L’allarme salute. Alle prime avvisaglie della grande colonna di fumo, sui social sono iniziati a comparire post, per lo più allarmati per il possibile pericolo per la salute. La Elbi produce articoli termoidraulici, ma nella Divisione Ambiente, nel capannone incendiatosi, si realizzano i bidoni per la raccolta dei rifiuti, vasi da fiori e oggetti di design, tutto in materiale plastico. «Per precauzione ho fatto diramare sui social e di casa in casa tramite la polizia locale e la protezione civile un appello ai cittadini a rimanere dentro le abitazioni e a tenere chiuse le finestre» ha precisato il sindaco Giuseppe Costa, recatosi personalmente a seguire le operazioni di spegnimento. I post hanno raggiunto anche i sindaci dei Comuni vicini (come Vigodarzere e Villafranca), che hanno chiesto se fosse necessario anche per il loro territorio applicare le medesime precauzioni. In realtà la colonna di fumo si era spinta verso l’alto, rimanendo abbastanza circoscritta.

I controlli di Arpav. «Arpav ha misurato le ricadute di polveri e fumo all’interno del quartiere Arcobaleno» ha dichiarato l’assessore all’Ambiente, Maurizio Martinello, «chiedendo poi all’azienda di bloccare le condotte interne, così da evitare che i materiali di spegnimento finissero dentro il corso d’acqua Porretta che corre davanti. Dai primi accertamenti Arpav non ha ritenuto ci fossero pericoli per la salute».

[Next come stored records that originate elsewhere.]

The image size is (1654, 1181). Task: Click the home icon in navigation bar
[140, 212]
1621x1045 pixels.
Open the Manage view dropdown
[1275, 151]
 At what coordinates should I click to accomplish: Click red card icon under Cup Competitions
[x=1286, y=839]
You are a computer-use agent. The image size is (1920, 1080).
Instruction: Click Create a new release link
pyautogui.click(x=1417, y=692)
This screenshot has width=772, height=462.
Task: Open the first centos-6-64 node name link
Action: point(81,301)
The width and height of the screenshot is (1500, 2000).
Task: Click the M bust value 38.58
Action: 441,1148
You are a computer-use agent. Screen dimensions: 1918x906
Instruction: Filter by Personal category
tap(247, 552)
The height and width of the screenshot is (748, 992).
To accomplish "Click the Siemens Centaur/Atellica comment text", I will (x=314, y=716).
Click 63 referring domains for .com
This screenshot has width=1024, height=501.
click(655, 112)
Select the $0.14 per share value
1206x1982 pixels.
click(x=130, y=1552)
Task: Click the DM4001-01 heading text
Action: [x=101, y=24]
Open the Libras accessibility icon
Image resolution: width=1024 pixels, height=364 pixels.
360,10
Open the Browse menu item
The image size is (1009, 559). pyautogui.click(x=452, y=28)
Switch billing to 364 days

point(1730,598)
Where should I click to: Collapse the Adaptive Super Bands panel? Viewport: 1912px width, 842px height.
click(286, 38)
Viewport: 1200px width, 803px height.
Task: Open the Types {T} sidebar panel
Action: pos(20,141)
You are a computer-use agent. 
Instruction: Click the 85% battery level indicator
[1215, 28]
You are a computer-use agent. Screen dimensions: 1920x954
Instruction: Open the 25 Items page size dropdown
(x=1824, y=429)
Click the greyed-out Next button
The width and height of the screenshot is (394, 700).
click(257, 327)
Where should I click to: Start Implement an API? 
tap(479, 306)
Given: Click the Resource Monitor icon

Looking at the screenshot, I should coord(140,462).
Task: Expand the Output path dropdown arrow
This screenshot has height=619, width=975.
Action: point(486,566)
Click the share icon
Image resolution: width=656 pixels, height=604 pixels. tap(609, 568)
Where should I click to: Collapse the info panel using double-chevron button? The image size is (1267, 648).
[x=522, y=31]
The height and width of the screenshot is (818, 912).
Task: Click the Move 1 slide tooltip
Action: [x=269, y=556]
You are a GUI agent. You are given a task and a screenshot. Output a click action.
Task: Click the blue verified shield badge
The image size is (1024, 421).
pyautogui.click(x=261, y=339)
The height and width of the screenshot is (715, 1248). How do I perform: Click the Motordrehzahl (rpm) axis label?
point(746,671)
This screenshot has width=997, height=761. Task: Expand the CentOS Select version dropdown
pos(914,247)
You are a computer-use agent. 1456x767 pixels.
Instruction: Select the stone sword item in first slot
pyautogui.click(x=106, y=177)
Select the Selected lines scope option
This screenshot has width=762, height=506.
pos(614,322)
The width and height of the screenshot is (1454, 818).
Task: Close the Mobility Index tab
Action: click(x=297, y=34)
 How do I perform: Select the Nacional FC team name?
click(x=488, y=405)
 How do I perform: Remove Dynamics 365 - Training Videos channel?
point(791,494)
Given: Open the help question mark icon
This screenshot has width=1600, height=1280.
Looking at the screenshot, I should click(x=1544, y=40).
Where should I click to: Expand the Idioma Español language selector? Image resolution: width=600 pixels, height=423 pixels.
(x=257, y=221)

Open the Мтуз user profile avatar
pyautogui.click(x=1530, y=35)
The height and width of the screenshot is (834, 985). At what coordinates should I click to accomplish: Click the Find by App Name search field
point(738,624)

I danni. Impossibile ieri pomeriggio quantificare i danni causati dal fuoco e dalle operazioni di spegnimento. Il titolare Michele Brustio ha preferito non rilasciare dichiarazioni prima che Arpav e vigili del fuoco finiscano gli accertamenti. Non si conosce nemmeno quando possa riprendere l’attività lavorativa per i 145 dipendenti.